Vegan Sauerkraut Soup Recipe

Vegan Sauerkraut Soup – My New Favorite Soup!

Hearty, tangy, comforting, and packed with veggies — this Vegan Sauerkraut Soup is everything you want in a cozy bowl!

👉 That beautiful red bowl filled with tender potatoes, sweet carrots, shredded sauerkraut, and fresh parsley, served alongside golden toasted bread. It’s a bright, flavorful, and nourishing soup that’s become a staple for so many (including you!).

Traditionally inspired by Eastern European recipes, this vegan version keeps all the soul-warming flavor without any meat or dairy. It’s naturally gluten-free, budget-friendly, and even better the next day.

Why You’ll Love This Vegan Sauerkraut Soup

  • Tangy, savory broth with the perfect balance of acidity from sauerkraut.
  • Hearty and filling thanks to potatoes and carrots.
  • One-pot, ready in under 45 minutes.
  • Make-ahead and freezer-friendly.
  • Customizable — add beans, mushrooms, or greens for extra heartiness.

Vegan Sauerkraut Soup Recipe

(Serves 4–6)

Ingredients:

  • 2 tbsp olive oil (or use water for oil-free)
  • 1 large onion, diced
  • 2 medium carrots, diced
  • 2–3 celery stalks, diced (optional)
  • 3–4 garlic cloves, minced
  • 4–5 medium potatoes (about 1.5 lbs / 680g), peeled and cubed
  • 3–4 cups (700–950ml) vegetable broth
  • 2 cups (about 400g) sauerkraut, drained and roughly chopped (rinse lightly if very sour)
  • 1 bay leaf
  • 1 tsp caraway seeds (optional but traditional and delicious)
  • 1 tsp smoked paprika
  • Salt & black pepper to taste
  • 2 tbsp fresh parsley, chopped (plus extra for garnish)
  • Optional for creaminess: ½ cup plant milk or vegan sour cream stirred in at the end

Instructions:

  1. Sauté the aromatics: Heat oil in a large pot over medium heat. Add onion, carrots, and celery (if using). Cook for 5–6 minutes until softened. Stir in garlic and cook 1 minute more.
  2. Add potatoes and broth: Stir in cubed potatoes, vegetable broth, bay leaf, caraway seeds, and smoked paprika. Bring to a boil, then reduce heat and simmer for 15–20 minutes until potatoes are almost tender.
  3. Add sauerkraut: Stir in the sauerkraut and continue simmering for another 10–15 minutes until everything is tender and flavors have melded. Remove bay leaf.
  4. Finish: Season with salt and pepper. For extra creaminess, stir in plant milk or vegan sour cream. Add fresh parsley right before serving.
  5. Serve: Ladle into bowls, garnish with more parsley, and enjoy with toasted bread or crusty rolls like in your photo.

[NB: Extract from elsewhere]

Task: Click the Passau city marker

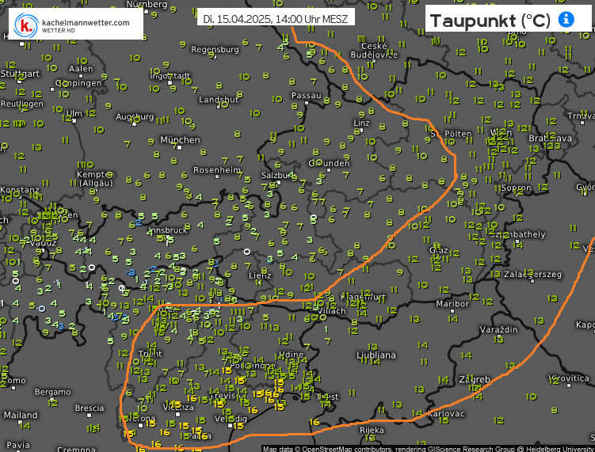Action: pos(307,103)
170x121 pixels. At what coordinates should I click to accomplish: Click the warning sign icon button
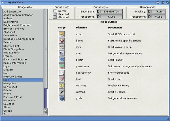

Storage: Keeps in the fridge for 4–5 days. The flavor gets even better as it sits! Freeze in portions for up to 3 months. Reheat on the stove with a splash of broth if needed.

Pro Tips

  • Tang level: Taste your sauerkraut first — some brands are very sour, so rinse or add a pinch of sugar/maple syrup to balance.
  • Extra protein: Stir in a can of white beans or chickpeas during the last 10 minutes.
  • Smoky twist: Add a splash of liquid smoke or vegan bacon bits for a heartier, almost “meaty” depth.
  • Oil-free: Sauté veggies in a splash of broth instead of oil.
  • Thicker soup: Mash some of the potatoes against the side of the pot for a naturally creamy texture.
  • Serving ideas: Pair with a dollop of vegan yogurt or a side of rye bread for an authentic touch.

This Vegan Sauerkraut Soup is proof that simple pantry ingredients can create something truly special. Your photo shows exactly how comforting and inviting it looks — that golden toasted bread on the side is the perfect pairing!